= Given entries =
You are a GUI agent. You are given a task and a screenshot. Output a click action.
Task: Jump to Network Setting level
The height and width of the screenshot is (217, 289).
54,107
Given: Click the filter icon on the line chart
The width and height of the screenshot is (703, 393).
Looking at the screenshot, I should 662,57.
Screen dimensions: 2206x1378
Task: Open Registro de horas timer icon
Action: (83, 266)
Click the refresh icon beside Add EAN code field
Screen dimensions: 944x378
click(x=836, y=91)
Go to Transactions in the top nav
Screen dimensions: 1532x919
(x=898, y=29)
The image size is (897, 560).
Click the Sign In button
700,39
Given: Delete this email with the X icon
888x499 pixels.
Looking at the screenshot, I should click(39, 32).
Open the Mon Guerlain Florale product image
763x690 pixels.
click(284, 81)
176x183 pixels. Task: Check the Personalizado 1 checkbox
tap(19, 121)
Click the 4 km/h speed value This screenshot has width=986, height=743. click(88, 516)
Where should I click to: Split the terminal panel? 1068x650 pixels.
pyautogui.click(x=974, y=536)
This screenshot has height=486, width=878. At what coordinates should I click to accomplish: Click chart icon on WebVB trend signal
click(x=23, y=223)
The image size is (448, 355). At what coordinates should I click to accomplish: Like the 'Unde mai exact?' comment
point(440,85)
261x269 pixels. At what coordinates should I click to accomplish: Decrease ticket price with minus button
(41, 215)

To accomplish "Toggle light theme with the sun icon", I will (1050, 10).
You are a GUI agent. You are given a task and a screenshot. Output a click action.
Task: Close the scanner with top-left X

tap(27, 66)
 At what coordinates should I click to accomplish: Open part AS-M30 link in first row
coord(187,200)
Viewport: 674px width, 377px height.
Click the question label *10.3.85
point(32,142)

= Requirements =
Change every "pixels" in the data above to "px", and leave everything else as it is.

= Exercise solution =
You are a GUI agent. You are given a task and a screenshot. Output a click action.
Task: Jump to Network Setting level
The height and width of the screenshot is (217, 289).
54,107
Given: Click the filter icon on the line chart
The width and height of the screenshot is (703, 393).
Looking at the screenshot, I should 662,57.
Screen dimensions: 2206x1378
Task: Open Registro de horas timer icon
Action: (83, 266)
Click the refresh icon beside Add EAN code field
Screen dimensions: 944x378
click(x=836, y=91)
Go to Transactions in the top nav
Screen dimensions: 1532x919
(x=898, y=29)
The image size is (897, 560).
Click the Sign In button
700,39
Given: Delete this email with the X icon
888x499 px.
Looking at the screenshot, I should click(39, 32).
Open the Mon Guerlain Florale product image
763x690 px.
click(284, 81)
176x183 px. Task: Check the Personalizado 1 checkbox
tap(19, 121)
Click the 4 km/h speed value This screenshot has width=986, height=743. click(88, 516)
Where should I click to: Split the terminal panel? 1068x650 px.
pyautogui.click(x=974, y=536)
This screenshot has height=486, width=878. At what coordinates should I click to accomplish: Click chart icon on WebVB trend signal
click(x=23, y=223)
The image size is (448, 355). At what coordinates should I click to accomplish: Like the 'Unde mai exact?' comment
point(440,85)
261x269 px. At what coordinates should I click to accomplish: Decrease ticket price with minus button
(41, 215)

To accomplish "Toggle light theme with the sun icon", I will (1050, 10).
You are a GUI agent. You are given a task and a screenshot. Output a click action.
Task: Close the scanner with top-left X

tap(27, 66)
 At what coordinates should I click to accomplish: Open part AS-M30 link in first row
coord(187,200)
Viewport: 674px width, 377px height.
Click the question label *10.3.85
point(32,142)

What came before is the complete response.